[<prev] [next>] [thread-next>] [day] [month] [year] [list]
Message-ID: <20250521095239.0b254e36@gandalf.local.home>
Date: Wed, 21 May 2025 09:52:39 -0400
From: Steven Rostedt <rostedt@...dmis.org>
To: fengtian guo <fengtian_guo@...mail.com>
Cc: Ingo Molnar <mingo@...hat.com>, Peter Zijlstra <peterz@...radead.org>,
Juri Lelli <juri.lelli@...hat.com>, Vincent Guittot
<vincent.guittot@...aro.org>, Dietmar Eggemann <dietmar.eggemann@....com>,
Ben Segall <bsegall@...gle.com>, Mel Gorman <mgorman@...e.de>,
"linux-kernel@...r.kernel.org" <linux-kernel@...r.kernel.org>, Sebastian
Andrzej Siewior <bigeasy@...utronix.de>
Subject: Re: [PATCH RT] Possible spinlock deadlock in kernel/sched/rt.c
under high load
On Wed, 21 May 2025 10:35:53 +0000
fengtian guo <fengtian_guo@...mail.com> wrote:
> hardward: On arm64 with 32 cores
>
> First Deadlock Root Cause Analysis
> The initial deadlock occurs due to
> unprotected spinlock access between
> an IRQ work thread and a hardware interrupt on the same CPU
> Here is the critical path:
> Deadlock Sequence
> IRQ Work Thread Context (RT priority):
>
> irq_work → rto_push_irq_work_func → raw_spin_lock(&rq->lock) → push_rt_task
> The rto_push_irq_work_func thread acquires rq->lock without disabling interrupts
rto_push_irq_work_func() must be called with interrupts disabled. If it is
not, then that's a bug in the implementation of irq_work!
>
> Hardware Interrupt Context (Clock timer):
> hrtimer_interrupt → __hrtimer_run_queues → _run_hrtimer → hrtimer_wakeup →
> try_to_wake_up → ttwu_queue → raw_spin_lock(&rq->lock)
>
> The clock interrupt preempts the IRQ work thread while it holds rq->lock.

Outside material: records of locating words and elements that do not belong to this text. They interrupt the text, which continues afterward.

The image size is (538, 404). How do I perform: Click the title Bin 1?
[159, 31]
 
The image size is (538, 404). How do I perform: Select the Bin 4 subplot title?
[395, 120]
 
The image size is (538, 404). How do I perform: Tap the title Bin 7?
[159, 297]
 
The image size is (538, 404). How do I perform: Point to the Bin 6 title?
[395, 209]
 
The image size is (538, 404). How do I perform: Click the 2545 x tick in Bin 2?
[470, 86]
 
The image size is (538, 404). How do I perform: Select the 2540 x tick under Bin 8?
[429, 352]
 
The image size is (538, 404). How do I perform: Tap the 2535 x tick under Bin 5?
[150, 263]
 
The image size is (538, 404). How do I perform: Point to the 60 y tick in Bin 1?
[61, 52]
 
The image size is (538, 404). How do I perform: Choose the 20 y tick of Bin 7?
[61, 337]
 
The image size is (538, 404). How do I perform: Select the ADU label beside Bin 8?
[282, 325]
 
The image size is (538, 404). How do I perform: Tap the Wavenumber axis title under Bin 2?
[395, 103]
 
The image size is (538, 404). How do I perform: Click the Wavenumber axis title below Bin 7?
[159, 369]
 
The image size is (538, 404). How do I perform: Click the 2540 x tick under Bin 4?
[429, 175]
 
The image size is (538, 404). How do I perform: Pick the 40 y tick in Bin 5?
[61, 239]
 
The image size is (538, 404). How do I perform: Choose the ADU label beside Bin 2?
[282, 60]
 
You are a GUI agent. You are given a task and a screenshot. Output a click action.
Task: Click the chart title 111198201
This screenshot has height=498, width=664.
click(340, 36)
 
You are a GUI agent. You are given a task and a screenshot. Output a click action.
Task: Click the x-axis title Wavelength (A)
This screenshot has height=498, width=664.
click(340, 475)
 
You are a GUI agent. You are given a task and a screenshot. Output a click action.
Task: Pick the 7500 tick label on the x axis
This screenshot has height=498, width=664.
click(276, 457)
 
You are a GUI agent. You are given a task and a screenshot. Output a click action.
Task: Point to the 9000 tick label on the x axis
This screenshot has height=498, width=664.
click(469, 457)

> The interrupt handler attempts to acquire the same rq->lock via ttwu_queue
> , causing a double-lock deadlock.
> Signed-off-by: Fengtian Guo <fengtian_guo@...mail.com>
> ---
> kernel/sched/rt.c | 5 +++--
> 1 file changed, 3 insertions(+), 2 deletions(-)
>
> diff --git a/kernel/sched/rt.c b/kernel/sched/rt.c
> index 5dc1ee8dc..52a2e7bce 100644
> --- a/kernel/sched/rt.c
> +++ b/kernel/sched/rt.c
> @@ -2131,6 +2131,7 @@ void rto_push_irq_work_func(struct irq_work *work)
> container_of(work, struct root_domain, rto_push_work);
> struct rq *rq;
> int cpu;
> + unsigned long flags;
>
> rq = this_rq();
>
> @@ -2139,10 +2140,10 @@ void rto_push_irq_work_func(struct irq_work *work)
> * When it gets updated, a check is made if a push is possible.
> */
> if (has_pushable_tasks(rq)) {
> - raw_spin_lock(&rq->lock);
> + raw_spin_lock_irqsave(&rq->lock, flags);
> while (push_rt_task(rq, true))
> ;
> - raw_spin_unlock(&rq->lock);
> + raw_spin_unlock_irqrestore(&rq->lock, flags);
interrupts should *NEVER* be enabled here!
> }
>
> raw_spin_lock(&rd->rto_lock);
> --
In kernel/sched/topology.c we have:
rd->rto_push_work = IRQ_WORK_INIT_HARD(rto_push_irq_work_func);
That IRQ_WORK_INIT_HARD() means that this function must always be called
from hard interrupt context (or interrupts disabled). Even when PREEMPT_RT
is enabled.
If the irq_work is being called without interrupts disabled, there's a bug
somewhere else.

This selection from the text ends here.